Horiba’s playbook for regulated documentation that stays audit-ready

Dipo Ajose-Coker Dipo Ajose-Coker Solutions Architect and Strategist 13 Mar 2026 10 mins 10 mins

A chat with Horiba: how a documentation team in a regulated industry stays audit-ready while keeping up with ever-changing rules

What does it take to keep documentation compliant across 27 languages, more than 900 documents per year, and a regulatory landscape that is continuously tightening? In this conversation with RWS Solutions Architect and Strategist Dipo Ajose-Coker, Agnès Massonneau and Anne-Marie Criado from Horiba share how RWS Tridion Docs helped their team stay audit-ready, cut translation spend by 80%, and build a content foundation they believe is already prepared for the next wave of AI-assisted documentation.

At a glance

Regulated documentation that holds up under change

Customer Horiba - in vitro diagnostics and laboratory instrumentation
Participants Agnès Massonneau and Anne-Marie Criado, Technical Documentation Specialists
Scale 5–6 technical writers, 27 languages, 333 analyzer documents + 500 reagent documents + 100 technical notes per year
Compliance context IVDR, FDA, MDSAP, ISO 13485, ISO 9001, ISO 14001
Starting point A desktop-based help authoring tool (HAT) with no structured content reuse mechanisms
Solution RWS Tridion Docs with structured authoring, Publication Manager, variables and conditions
Outcomes 80% reduction in translation spend, 80–99% topic reuse rate, 5/5 improvements in compliance, content quality, and productivity


Executive summary

Challenges Maintaining consistent regulatory wording across hundreds of documents in 27 languages. Desktop-based software, workflows with no reuse model, compounding compliance and translation risk.
Solution Structured authoring in RWS Tridion Docs.
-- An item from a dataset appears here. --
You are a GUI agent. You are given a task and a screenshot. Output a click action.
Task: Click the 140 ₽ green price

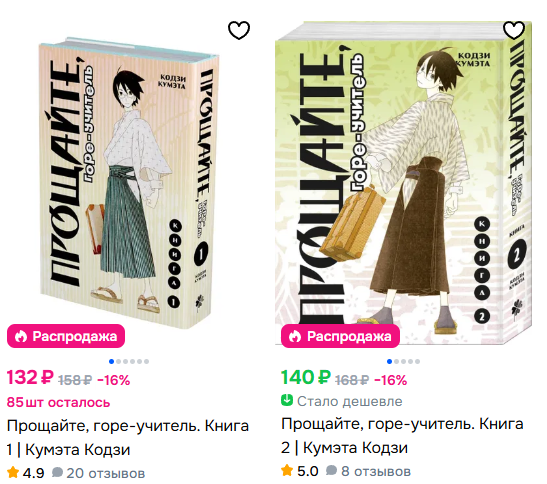click(306, 378)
Single-source content reuse with variables and conditions. Publication Manager as the operational hub for managing all output variants.
Results 80% reduction in translation spend. Up to 99% topic reuse. Full 5/5 improvement ratings across compliance, content consistency, reuse, and documentation productivity.
Next steps Adopting Draft Space and Review Space for reviewer participation. AI-assisted writing and content transformation for non-English contributors and SME inputs.

The situation

When you build precision instruments for regulated medical environments, by legislation and authorities, the documentation supporting these instruments is not a byproduct of a back-office function. It is process, it becomes part of the product itself. Horiba designs and manufactures high-precision measurement and analysis systems, including in vitro diagnostics instruments used in clinical laboratories worldwide. The documentation that supports those instruments must meet the standards of every market Horiba sells into. That means satisfying IVDR, FDA, MDSAP, ISO 13485, and several other frameworks simultaneously, across products, variants, and 27 languages. 
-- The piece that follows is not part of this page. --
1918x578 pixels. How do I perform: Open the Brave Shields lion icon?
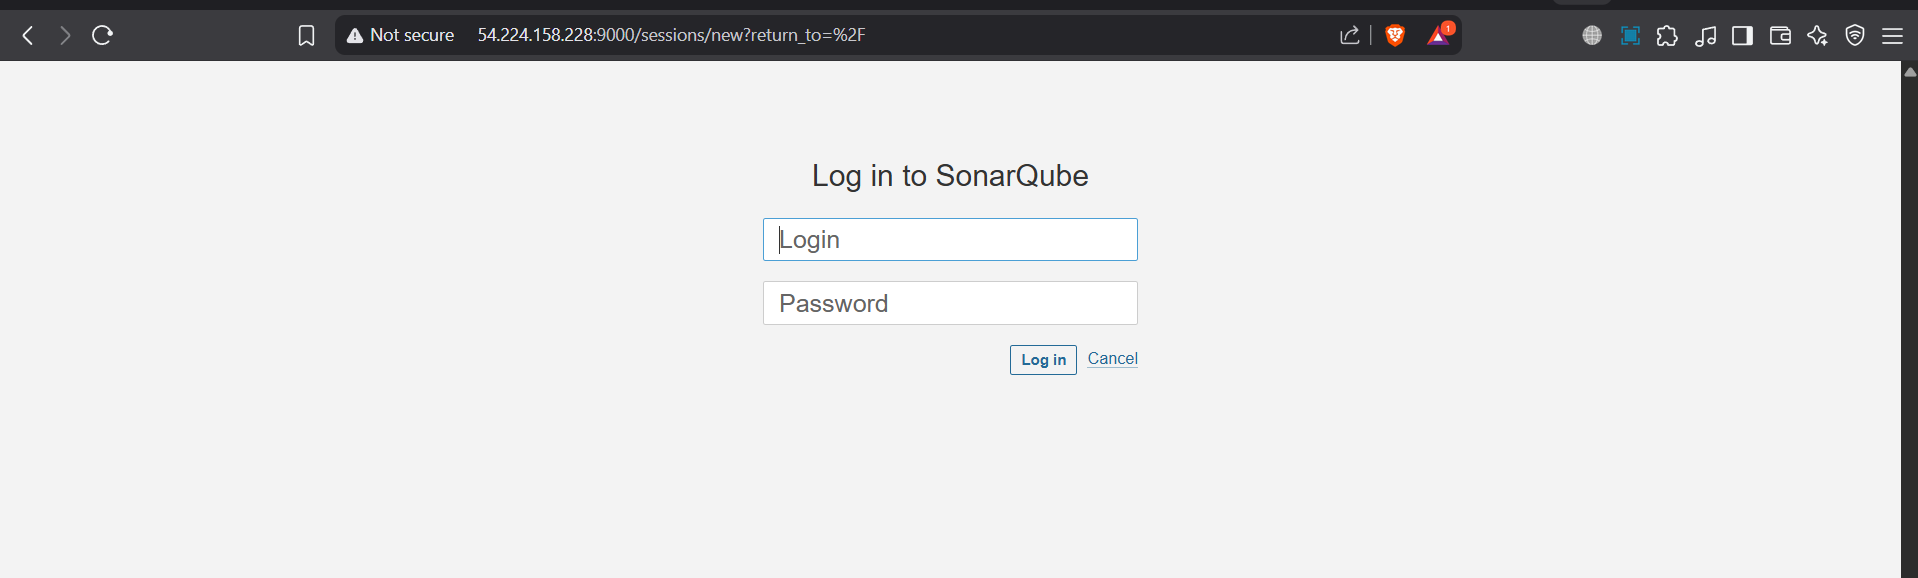tap(1395, 35)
Agnès Massonneau and Anne-Marie Criado navigate that reality every day. Both came to technical communication from biology, and both landed in the role by chance. Agnès was hired partly because she had written scientific articles. Anne-Marie was trained by Agnès after joining from another department. Neither had formal technical writing training. What they brought was something often more valuable: a scientific instinct to identify problems and fix them, combined with an organizational culture that rewards working smarter rather than harder. 

"People who are a bit lazy are more creative," Agnès says, and she makes a serious point. That instinct for automation, the drive to eliminate repetitive manual work, is what separates documentation teams that scale from those that scramble. 
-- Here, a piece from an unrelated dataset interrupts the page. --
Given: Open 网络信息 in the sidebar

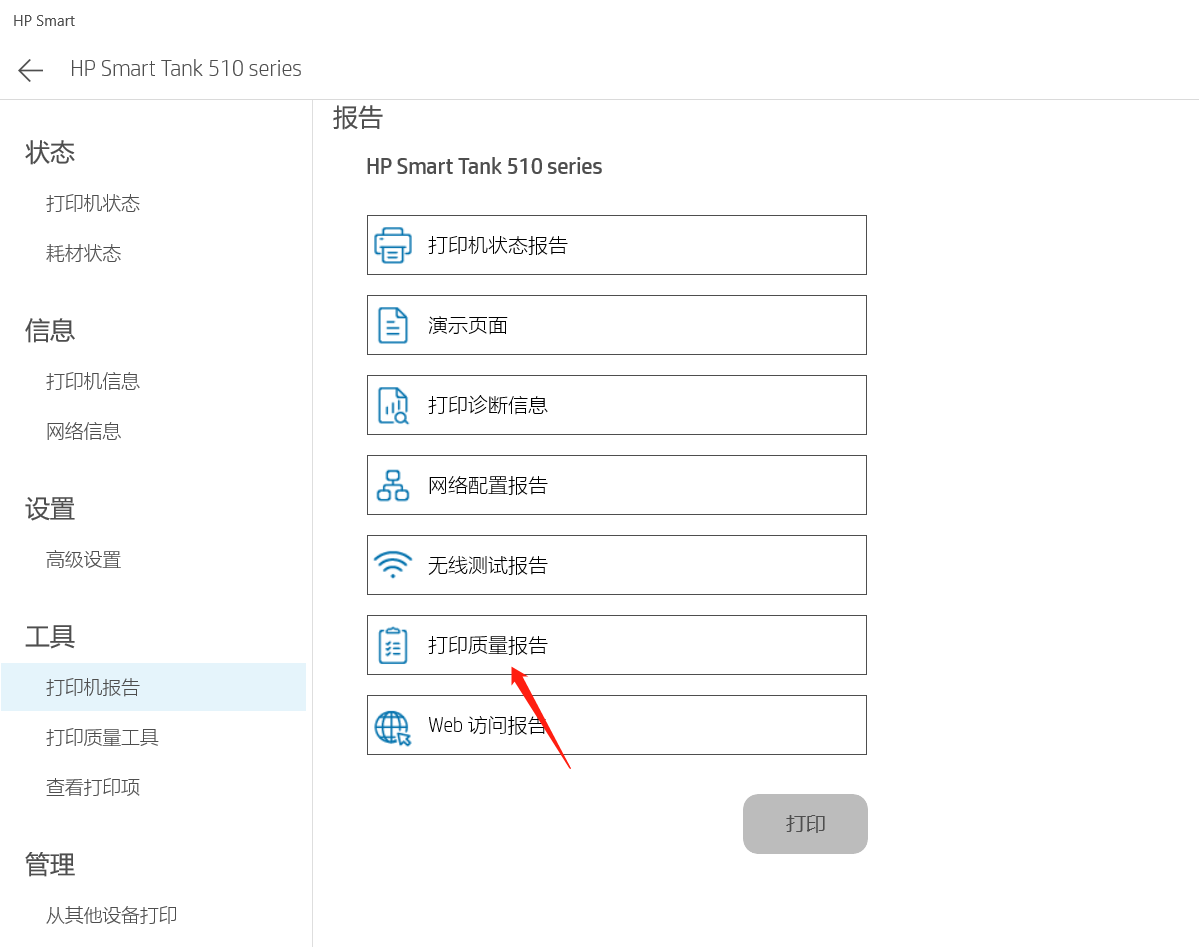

Their team of five to six writers manages more than 900 documents per year. The portfolio spans user manuals, daily guides, safety information booklets, technical procedures, reagent leaflets, safety data sheets, declarations of conformity, and more. Every document goes to multiple audiences in multiple languages. The documentation must be up to date, consistent, and all changes traceable at any point in time.

The challenge: compliance without a scalable content model

Before RWS Tridion Docs, Horiba’s documentation team worked in a desktop-based authoring tool. The tool used to be the industry standard for technical authoring, and it did the job for a while. But a desktop-based authoring tool does not offer structured content reuse in the sense that matters for regulated documentation management: the ability to write something once, control its use across multiple documents, and update it everywhere immediately when the content changes. 

In Horiba’s world, that gap had direct compliance consequences. Regulatory content, safety wording, and technical specifications appeared in multiple documents across multiple product families. Without a shared source model, changes had to be applied manually to each affected document. That created the conditions for drift: minor inconsistencies in phrasing, missed updates, and the ever-present risk that an auditor would spot two versions of what was supposed to be the same statement. 

The translation challenge compounded everything. Horiba publishes in 27 languages. Before Tridion Docs, a large portion of the translation budget was consumed not by translation itself but by the downstream handling of duplicated content. More text in, more cost out. Less reuse meant more repetition, and more repetition meant the cost multiplied across every language. 

The other challenge was structural. Their compliance obligations are not static. Standards evolve, and the pace of change is accelerating. The EU Data Act, new FDS norms, RFID labelling requirements, and AI-specific regulatory obligations are all arriving on compressed timelines. A documentation team that cannot propagate regulatory updates quickly and reliably is a team that creates risk for the business, whether an audit is scheduled.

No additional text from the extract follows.